BEGIN Supplied entries

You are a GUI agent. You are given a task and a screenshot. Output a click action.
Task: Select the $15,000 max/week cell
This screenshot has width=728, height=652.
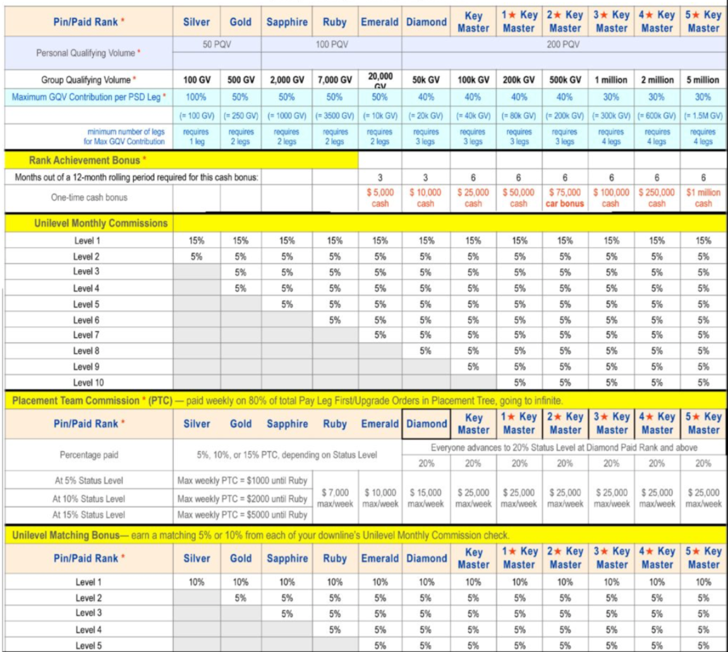(425, 498)
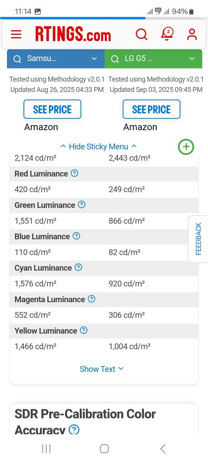Open the LG G5 product selector dropdown

(x=153, y=59)
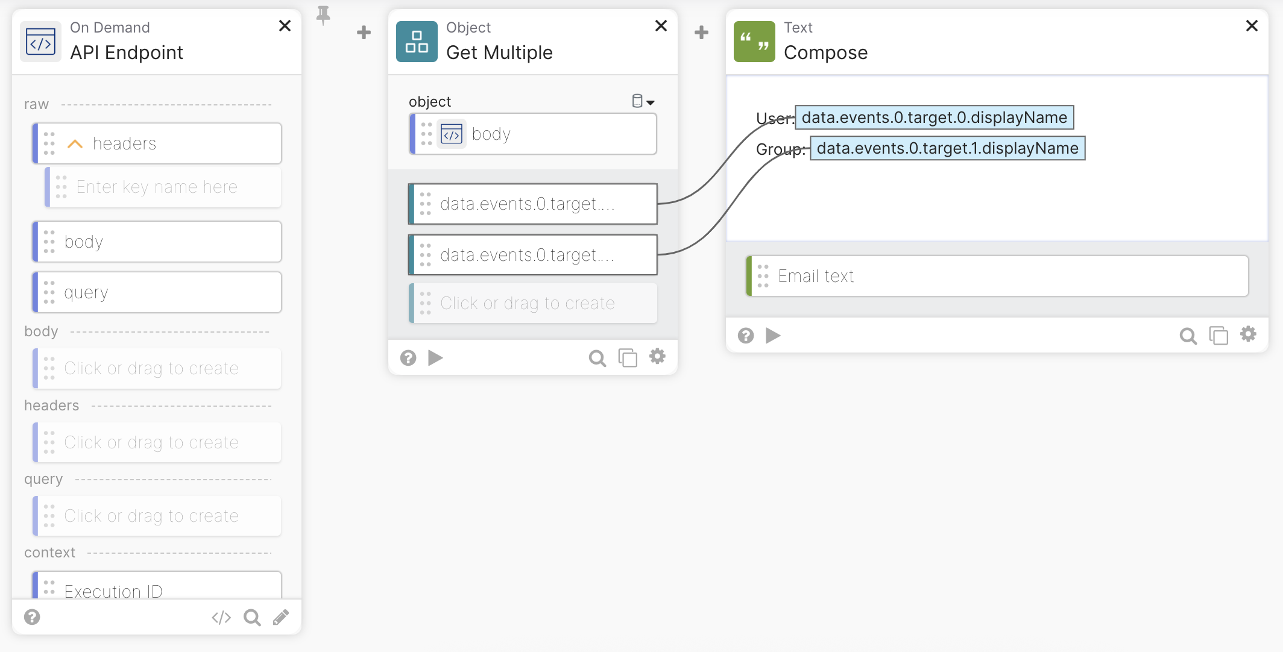
Task: Click the settings gear on Compose card
Action: (x=1248, y=334)

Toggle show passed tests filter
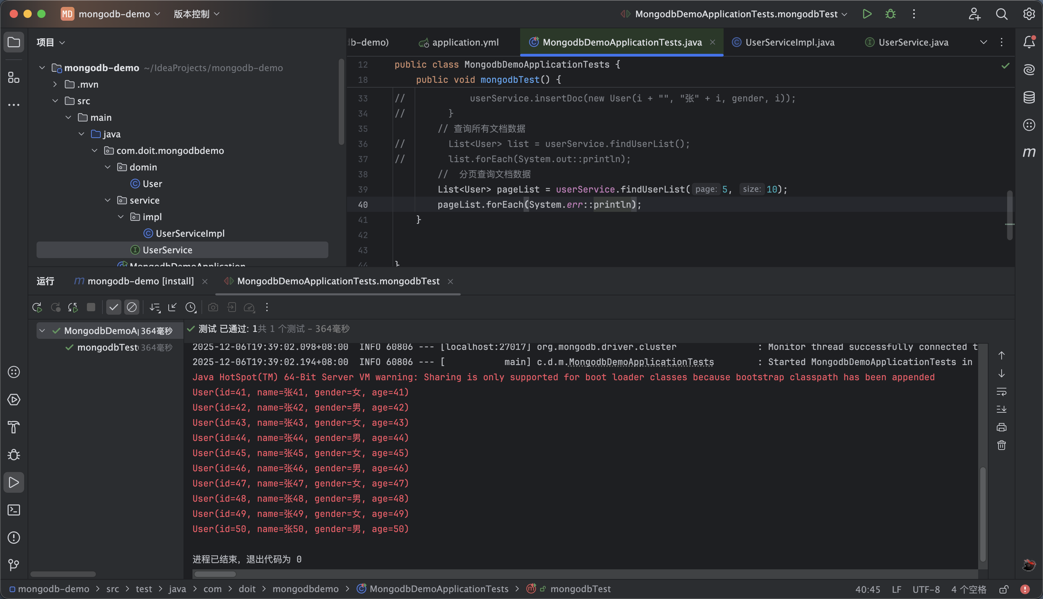[x=114, y=307]
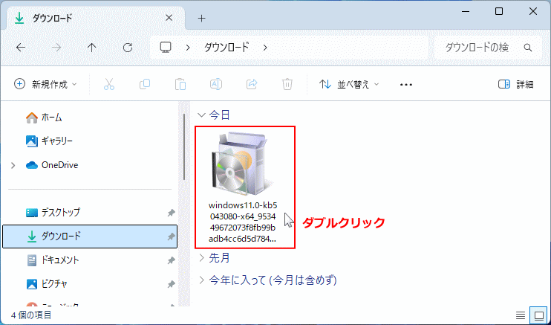Go up one folder level
The image size is (551, 325).
(92, 48)
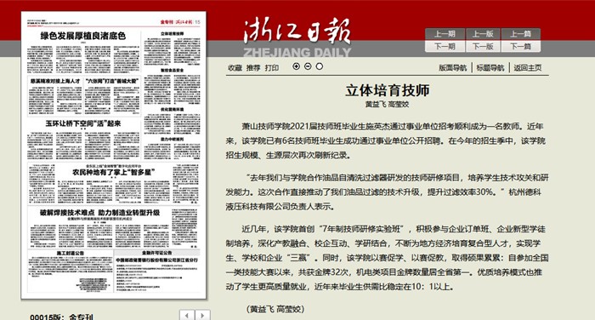Screen dimensions: 595x320
Task: Select 农民种地有了掌上智多星 article on thumbnail
Action: [113, 173]
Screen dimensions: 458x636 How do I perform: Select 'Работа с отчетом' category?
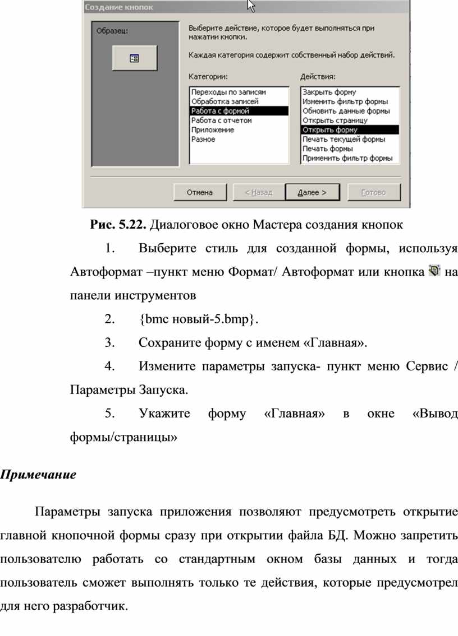(x=222, y=120)
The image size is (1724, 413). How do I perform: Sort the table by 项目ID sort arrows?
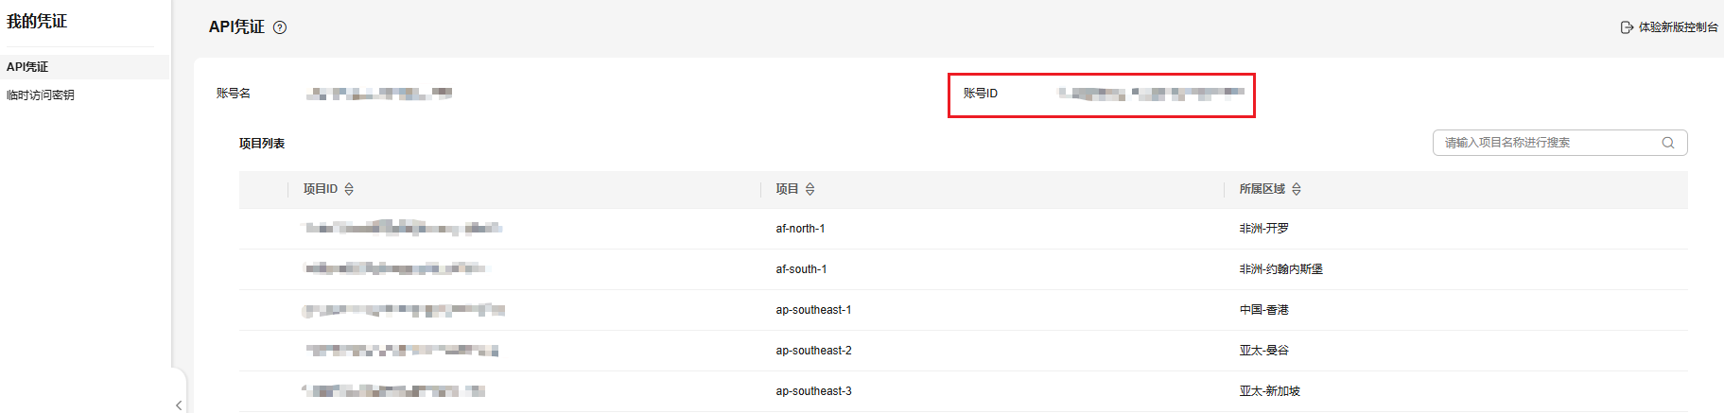pos(349,189)
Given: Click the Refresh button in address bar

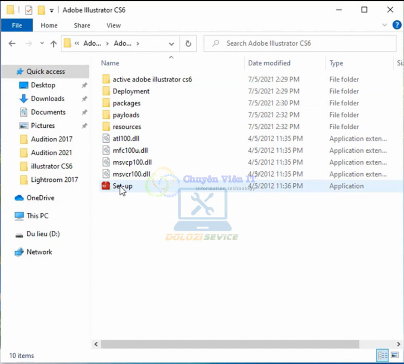Looking at the screenshot, I should pos(188,44).
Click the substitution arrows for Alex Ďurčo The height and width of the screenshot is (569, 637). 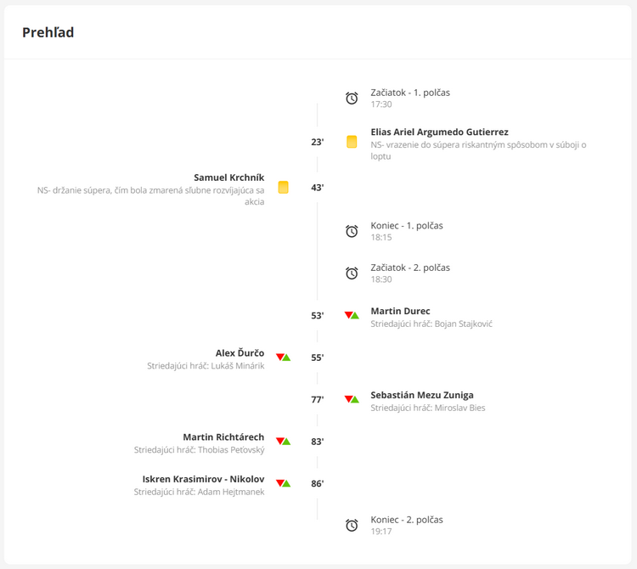click(283, 358)

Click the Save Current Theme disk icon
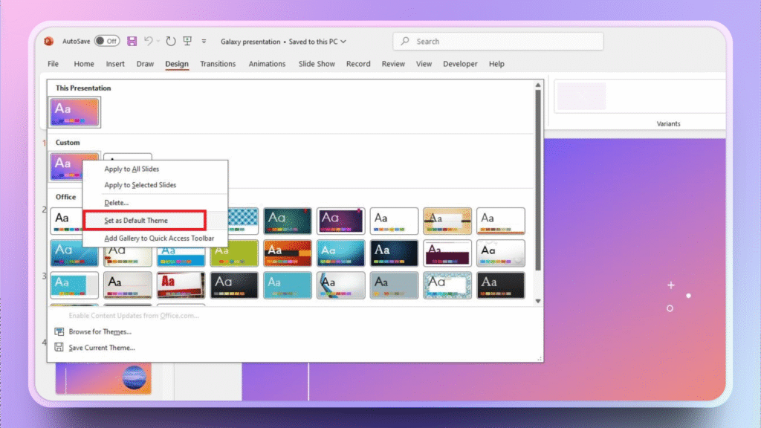click(59, 347)
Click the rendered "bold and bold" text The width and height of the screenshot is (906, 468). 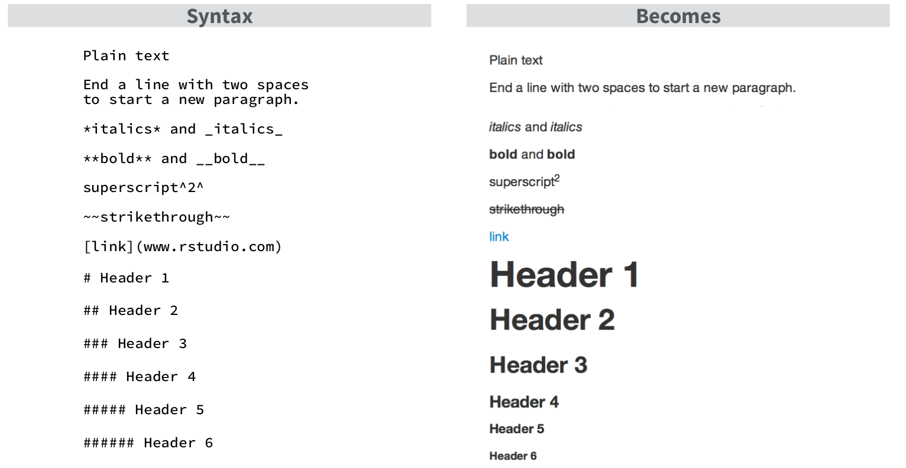pos(532,154)
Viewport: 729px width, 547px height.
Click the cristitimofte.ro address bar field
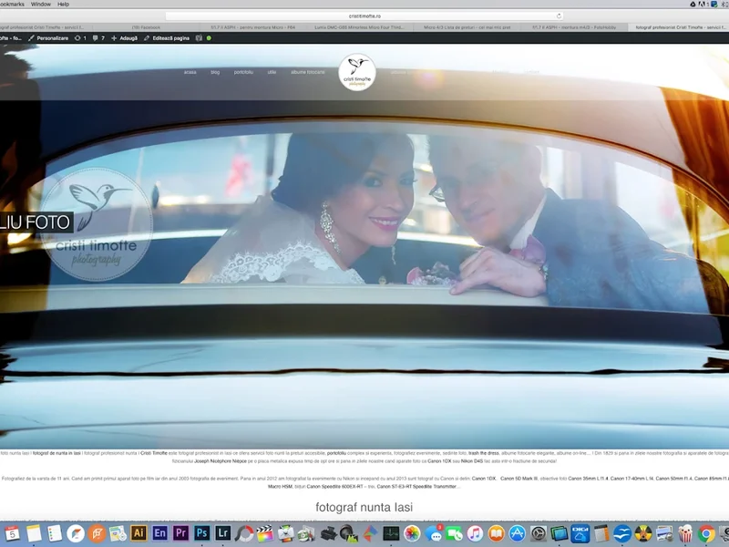[x=365, y=15]
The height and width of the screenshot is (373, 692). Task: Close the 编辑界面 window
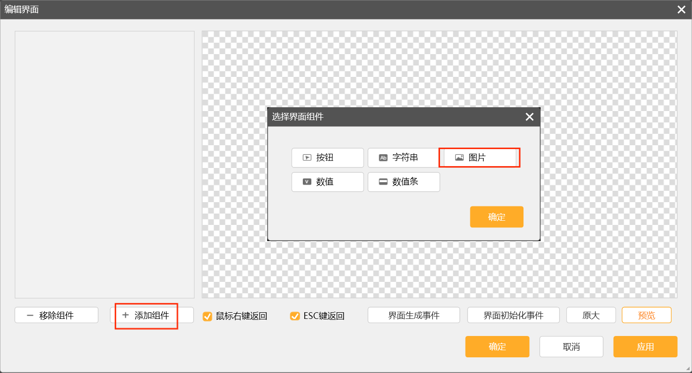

END Supplied entries

**Problem description**. Copy the records word for word from their first line through the line containing "Action: (x=1248, y=334)", including that line. Leave out the pictures.

**Exercise output**.
You are a GUI agent. You are given a task and a screenshot. Output a click action.
Task: Select the $15,000 max/week cell
This screenshot has width=728, height=652.
(425, 498)
Open the LG G5 product selector dropdown

(x=153, y=59)
Task: Click the settings gear on Compose card
Action: (x=1248, y=334)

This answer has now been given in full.